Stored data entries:
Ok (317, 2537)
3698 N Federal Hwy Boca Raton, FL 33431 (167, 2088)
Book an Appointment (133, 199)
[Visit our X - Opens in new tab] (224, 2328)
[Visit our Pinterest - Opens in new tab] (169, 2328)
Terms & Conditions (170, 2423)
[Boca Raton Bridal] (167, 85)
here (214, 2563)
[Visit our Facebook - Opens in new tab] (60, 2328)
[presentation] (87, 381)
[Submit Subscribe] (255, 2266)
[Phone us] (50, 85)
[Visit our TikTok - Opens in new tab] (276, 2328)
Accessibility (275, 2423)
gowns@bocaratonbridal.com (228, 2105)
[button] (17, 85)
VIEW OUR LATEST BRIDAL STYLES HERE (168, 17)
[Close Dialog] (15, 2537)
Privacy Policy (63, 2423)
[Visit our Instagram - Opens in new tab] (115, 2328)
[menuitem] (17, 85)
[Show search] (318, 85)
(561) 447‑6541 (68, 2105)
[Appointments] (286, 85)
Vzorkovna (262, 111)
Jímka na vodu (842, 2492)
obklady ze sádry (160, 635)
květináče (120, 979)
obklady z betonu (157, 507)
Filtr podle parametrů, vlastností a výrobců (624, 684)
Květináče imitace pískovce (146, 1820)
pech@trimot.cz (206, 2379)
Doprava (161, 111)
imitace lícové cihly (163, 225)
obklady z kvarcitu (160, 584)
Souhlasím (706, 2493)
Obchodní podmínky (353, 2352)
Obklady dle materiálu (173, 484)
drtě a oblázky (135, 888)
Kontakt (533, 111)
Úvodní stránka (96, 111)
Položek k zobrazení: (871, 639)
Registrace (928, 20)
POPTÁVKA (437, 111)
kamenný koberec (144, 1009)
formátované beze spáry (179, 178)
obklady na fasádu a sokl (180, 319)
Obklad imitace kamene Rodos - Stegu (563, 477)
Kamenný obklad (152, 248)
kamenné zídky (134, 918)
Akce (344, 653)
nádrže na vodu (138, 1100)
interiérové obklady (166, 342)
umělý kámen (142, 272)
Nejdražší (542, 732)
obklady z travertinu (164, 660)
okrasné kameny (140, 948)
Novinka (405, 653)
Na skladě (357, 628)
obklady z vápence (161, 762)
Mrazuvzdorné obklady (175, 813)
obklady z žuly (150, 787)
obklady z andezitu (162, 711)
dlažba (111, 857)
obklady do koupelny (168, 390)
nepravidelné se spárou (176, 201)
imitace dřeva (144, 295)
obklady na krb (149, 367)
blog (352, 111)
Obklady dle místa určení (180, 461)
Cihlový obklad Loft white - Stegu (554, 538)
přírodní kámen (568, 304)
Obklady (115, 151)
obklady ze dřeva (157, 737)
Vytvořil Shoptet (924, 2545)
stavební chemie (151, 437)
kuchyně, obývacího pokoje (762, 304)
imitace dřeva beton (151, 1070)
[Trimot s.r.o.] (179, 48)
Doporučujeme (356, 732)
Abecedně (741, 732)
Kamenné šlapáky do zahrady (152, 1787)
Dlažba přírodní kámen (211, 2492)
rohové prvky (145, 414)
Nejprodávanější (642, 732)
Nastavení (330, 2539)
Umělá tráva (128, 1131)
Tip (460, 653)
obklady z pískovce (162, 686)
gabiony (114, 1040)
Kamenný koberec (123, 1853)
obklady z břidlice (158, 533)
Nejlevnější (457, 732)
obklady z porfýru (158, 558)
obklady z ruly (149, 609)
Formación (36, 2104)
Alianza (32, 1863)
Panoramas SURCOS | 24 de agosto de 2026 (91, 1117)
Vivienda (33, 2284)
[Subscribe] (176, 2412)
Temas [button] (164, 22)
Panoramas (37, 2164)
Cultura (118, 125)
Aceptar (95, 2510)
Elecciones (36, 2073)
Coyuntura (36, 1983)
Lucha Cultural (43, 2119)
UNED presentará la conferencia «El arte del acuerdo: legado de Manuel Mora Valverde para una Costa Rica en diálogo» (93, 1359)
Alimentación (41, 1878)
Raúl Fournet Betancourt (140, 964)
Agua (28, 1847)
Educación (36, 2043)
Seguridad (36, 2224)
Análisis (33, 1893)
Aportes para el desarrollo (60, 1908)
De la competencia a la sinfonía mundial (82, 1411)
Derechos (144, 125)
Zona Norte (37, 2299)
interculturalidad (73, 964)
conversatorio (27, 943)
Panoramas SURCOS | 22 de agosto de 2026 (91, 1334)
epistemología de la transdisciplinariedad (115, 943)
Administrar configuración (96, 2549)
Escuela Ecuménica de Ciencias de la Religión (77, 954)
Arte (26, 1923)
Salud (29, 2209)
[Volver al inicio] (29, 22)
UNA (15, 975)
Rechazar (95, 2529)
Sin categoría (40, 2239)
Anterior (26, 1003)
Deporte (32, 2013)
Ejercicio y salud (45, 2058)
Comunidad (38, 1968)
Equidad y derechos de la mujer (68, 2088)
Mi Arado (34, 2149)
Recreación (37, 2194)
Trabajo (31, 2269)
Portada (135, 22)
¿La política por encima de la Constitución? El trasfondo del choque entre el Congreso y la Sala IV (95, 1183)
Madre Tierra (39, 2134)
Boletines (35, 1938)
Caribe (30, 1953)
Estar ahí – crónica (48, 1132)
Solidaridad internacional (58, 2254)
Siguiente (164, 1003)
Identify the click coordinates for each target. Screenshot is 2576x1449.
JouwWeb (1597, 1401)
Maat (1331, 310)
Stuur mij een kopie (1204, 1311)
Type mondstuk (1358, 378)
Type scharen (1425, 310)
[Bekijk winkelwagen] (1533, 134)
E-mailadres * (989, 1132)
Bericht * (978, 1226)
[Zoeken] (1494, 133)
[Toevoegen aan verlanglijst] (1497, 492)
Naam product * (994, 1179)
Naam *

Exercise directions:
The line above containing "Květináče imitace pískovce (146, 1820)", the line containing "drtě a oblázky (135, 888)", and every line between them are to be transcribed exactly; no other line is wanted.

Answer section:
Květináče imitace pískovce (146, 1820)
pech@trimot.cz (206, 2379)
Doprava (161, 111)
imitace lícové cihly (163, 225)
obklady z kvarcitu (160, 584)
Souhlasím (706, 2493)
Obchodní podmínky (353, 2352)
Obklady dle materiálu (173, 484)
drtě a oblázky (135, 888)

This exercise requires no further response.